Apesar de existirem milhares de filmes que podemos baixar na internet, ainda não consegui colar no meu álbum algumas  figurinhas carimbadas. Pacientemente, torno a procurá-las de tempos em tempos, apostando em que algum internauta as acabará disponibilizando para download.

Caso de uma western humorístico que vi há quatro décadas, O que eu faço no meio desta revolução?, dirigido por um mestre do bangue-bangue à italiana (Sergio Corbucci) e protagonizado pelo extraordinário Vittorio Gassman. Como ninguém postou legendas, de nada me adianta o torrent do filme, pois não entendo de ouvido o idioma dos meus avós.

Lembro-me remotamente das agruras do ator que, em turnê pelo México, envolve-se casualmente com a revolução de Villa e Zapata, passa o tempo todo tentando safar-se do imbroglio, mas, no final, a acaba assumindo e, parece-me, tendo morte heróica.

É como às vezes me sinto em relação à campanha eleitoral.

A Folha de S. Paulo mancheteia neste domingo que 64% dos paulistanos querem ver mantida a obrigatoriedade do horário eleitoral em rádio e TV. O horror, o horror!

Nem o fato de que qualquer dia aparecerei durante segundos na propaganda do PSOL (o suficiente apenas para cruzar os braços e encarar os telespectadores...), me faz ter a mais remota simpatia pelo interminável desfile de candidatos patéticos, que sempre relacionei a outra fita italiana, esta uma obra-prima de Ettore Scola: Feios, sujos e malvados (1976, c/ Nino Manfredi).

Para quem vê na política o instrumento para transformar a sociedade, no sentido de despertá-la do pesadelo capitalista e propiciar o advento da "terra da amizade, onde o homem ajuda o homem" (belíssimos versos de um dos temas musicais de Arena conta Zumbi), nada pode ser mais depressivo do que tal demagogia grotesca e delirante, tal toma lá o voto sem quase nunca darem cá a ninharia que prometem, tal carnavalização como forma de chamar atenção, tais ambições pequenas de pessoas idem.

O que o Giannazi, um homem idealista, articulado e de trajetória política exemplar, tem em comum com esses farsantes medíocres, esses Russomannos, Haddads e Chalitas? Nada, absolutamente nada. 

É um Gulliver obrigado a disputar espaço com liliputianos... que, se não conseguirmos tirar leite de pedra, acabarão prevalecendo sobre ele por terem poderosas máquinas partidárias, muito mais recursos financeiros, exposição maior na mídia e no horário eleitoral, mensagens que vêm ao encontro das aspirações dos eleitores aferidas em pesquisas qualitativas, etc.

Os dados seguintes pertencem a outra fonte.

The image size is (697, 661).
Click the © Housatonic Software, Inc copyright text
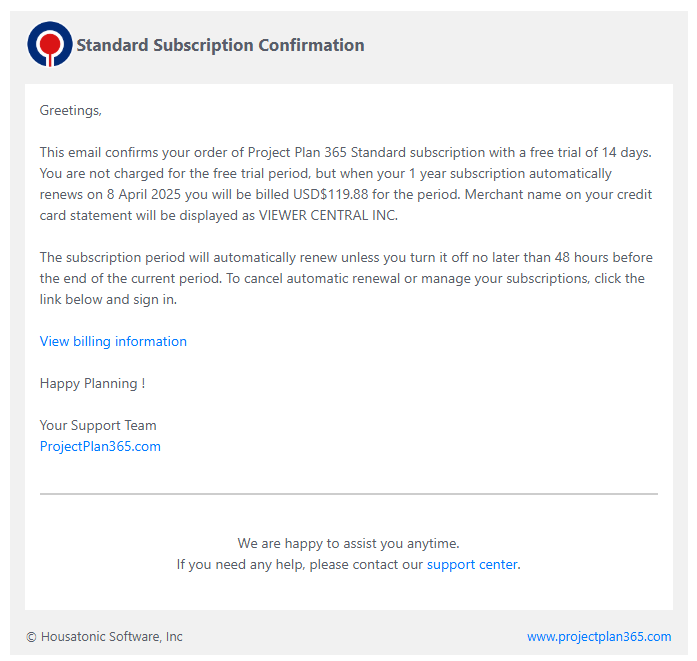pos(104,636)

Tratar uma candidatura como produto tem tudo a ver com a sociedade de consumo; é a linguagem a que o grande público está habituado e condicionado. Quem se propõe a aclarar as consciências ao invés de embotá-las leva enorme desvantagem.

O verdadeiro palco para a esquerda sempre foram  as escolas, as ruas, campos e construções, onde o contato com as massas é direto e dramático, não as telinhas que separam  os homens dos outros homens para que, cada um por si, sucumbam mais facilmente à manipulação e à desumanização. 

Mas, se participarmos do mafuá eleitoral gratuíto é ruim, pior ainda seria se nem esta ínfima brecha aproveitássemos para tentar sensibilizar os corações e despertar as mentes.

Em circunstâncias muito raras e especiais, os Davis conseguem vencer os Golias. Só que, se não formos com nossas fundas para o campo de batalha, nunca saberemos se estávamos ou não diante de uma dessas oportunidades únicas. 

Como disse o Vandré numa canção de homenagem ao Che, "Quem afrouxa na saída/ Ou se entrega na chegada/ Não perde nenhuma guerra/ Mas também não ganha nada".